No clue, what the 'best' is.
How I would approach such a source:
- throw Retinex at it (while moving it to the end of the filter order) to better see the problems
![[Image: grafik.png]](https://i.ibb.co/XfPMV4tv/grafik.png)
- check the interlacing flag (tff seems fine)
- crop what should be inactive borders of the video
- check whether the luma scaling is correctly signaled (pc vs. tv scale); seems fine
Due to the severance of the artifacts in this source (multiple times compressed, badly captured) and the general darkness of the source, I would think whether the source luma levels should be adjusted.
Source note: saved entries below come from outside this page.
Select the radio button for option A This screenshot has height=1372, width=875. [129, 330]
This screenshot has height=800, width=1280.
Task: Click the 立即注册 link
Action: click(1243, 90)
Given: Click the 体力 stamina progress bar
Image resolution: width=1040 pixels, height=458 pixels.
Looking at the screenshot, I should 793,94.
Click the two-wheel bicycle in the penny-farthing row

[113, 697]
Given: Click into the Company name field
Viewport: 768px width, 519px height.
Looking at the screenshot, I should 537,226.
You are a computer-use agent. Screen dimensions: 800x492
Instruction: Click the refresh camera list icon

Then I would try how Deblocking and some other heavy filters (MCTemporalDenoise, BasicVSR++, SpotLess) influence the output.
Due to the bad shape of the source, there are no details any normal sharpener could emphasize.
![[Image: grafik.png]](https://i.ibb.co/ks2vdMQ4/grafik.png)
Assuming you don't plan to change the luma levels (make the whole thing brighter), I would probably use different filters&co on dark and bright areas of the image (= use some luma masking when using filters).
For the chroma you can try using HQDN3D, set luma strength to 0 and just use the chroma denoising.
=> The only thing one can do with such a source is trying to reduce compression artifacts while trying to keep some of the existing details.